Las indicaciones de ese día fueron las de visitar al viejo Capitán O'Neil en el muelle, en un navío llamado el Constance, quien nos podría dar indicaciones para llegar a Samoa con seguridad y puntos donde podríamos conseguir gasolina en el trayecto.

Tomamos un extraño vehículo al lugar, una clase de carreta donde un chino, un hombre, jalaba de ella y nos transportaba a donde quisiéramos ir, una clase de servicio de esclavos que tenia bastante tiempo sin ver, todo por algunas monedas sin valor, que triste. A este lugar fuimos acompañados por el Masón Británico Brandon, quien funcionaba como nuestro traductor y guiá en esta ciudad.

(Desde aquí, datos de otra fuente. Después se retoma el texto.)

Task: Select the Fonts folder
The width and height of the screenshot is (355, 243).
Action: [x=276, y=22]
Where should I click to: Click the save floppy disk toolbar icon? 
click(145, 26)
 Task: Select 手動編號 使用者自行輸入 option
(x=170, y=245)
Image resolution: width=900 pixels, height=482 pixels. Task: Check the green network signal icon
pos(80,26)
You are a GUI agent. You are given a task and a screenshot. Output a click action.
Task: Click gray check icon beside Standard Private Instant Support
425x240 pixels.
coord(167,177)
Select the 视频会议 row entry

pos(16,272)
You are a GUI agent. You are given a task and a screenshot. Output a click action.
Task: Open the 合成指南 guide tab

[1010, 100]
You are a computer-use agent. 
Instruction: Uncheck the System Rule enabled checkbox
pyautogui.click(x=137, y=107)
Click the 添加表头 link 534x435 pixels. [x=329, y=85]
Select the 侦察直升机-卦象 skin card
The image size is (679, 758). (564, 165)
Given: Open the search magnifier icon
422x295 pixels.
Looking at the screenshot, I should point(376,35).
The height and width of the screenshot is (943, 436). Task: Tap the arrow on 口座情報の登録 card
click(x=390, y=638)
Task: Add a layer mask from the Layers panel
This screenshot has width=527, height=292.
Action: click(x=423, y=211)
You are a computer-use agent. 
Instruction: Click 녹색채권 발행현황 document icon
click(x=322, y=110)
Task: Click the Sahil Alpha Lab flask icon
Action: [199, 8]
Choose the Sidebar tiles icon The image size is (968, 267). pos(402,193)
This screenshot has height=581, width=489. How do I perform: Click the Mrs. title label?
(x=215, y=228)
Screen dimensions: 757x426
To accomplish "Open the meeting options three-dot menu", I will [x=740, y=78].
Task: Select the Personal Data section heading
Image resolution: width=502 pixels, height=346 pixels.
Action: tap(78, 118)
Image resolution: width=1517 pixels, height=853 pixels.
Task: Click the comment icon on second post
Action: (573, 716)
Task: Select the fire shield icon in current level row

Con el viejo Capitán O'Neil tuvimos una corta platica, el hablaba de las condiciones climáticas, de como todo se estaba poniendo extrañamente turbio, yo sabia que algo tenia que ver nuestro arribo con eso pero no mencione nada a nadie hasta tiempo después que nos retiramos de aquel lugar. Nos entrego un mapa a cambio de cien libras, no fue barato pero el hombre no quería dejar ir algo tan preciado para el, y nos pregunto si podíamos entregar un paquete a un Antropologo en Samoa, no habría paga por esto ya que era un trabajo atrasado y funcionaba mas como un favor que cualquier otra cosa. Antes de llevarla verifique si la caja emanaba alguna esencia y parecía estar limpia aunque, siendo honesta si emanaba algo, una ligera esencia foránea, conocida pero no peligrosa, algo que proviene del espacio, no los alerte por que no debían saberlo, si no lo conocen simplemente no les puede hacer mal, como la mayoría de las cosas que están allá afuera. La llevamos con nosotros y quedamos de entregarla al Antropologo Jackson. Antes de partir el hombre nos repartió un vaso con whisky bastante añejo, el cual saco de un globo terráqueo, y pidió por un buen viaje y salud de todos.

En este lugar parece que no tienen nada mejor que hacer que beber todo el día o celebrar cualquier motivo con alguna bebida alcohólica.

Antes de salir de viaje tuvimos que prepararnos bien, ya teniendo experiencias en África no podíamos tomar ningún riesgo en un lugar que estaba apartado de todo completamente, en especial después de que casi muero en aquel viaje aunque se que papa no lo hubiera dejado, menos ahora que se que me quiere. Los preparativos fueron exhaustivos y nos tomaron el resto del día pero conseguimos la mayoría del equipo que requeríamos, principalmente en el mercado negro de Hong Kong y constandonos mucho mas de lo que hubiera sido en el continente o en América o Europa.

Tuvimos dos interesantes encuentros en aquel mercado negro.

Uno fue con un hombre viejo y decrepito que fumaba de una pipa larga mientras jugaba con sus largos bigotes, su puesto tenia una colección enorme de libros antiguos de todo tipo que parecían estar a punto de deshacerse en la infinidad del tiempo y una colección de armas de combate cuerpo a cuerpo bastante peculiar.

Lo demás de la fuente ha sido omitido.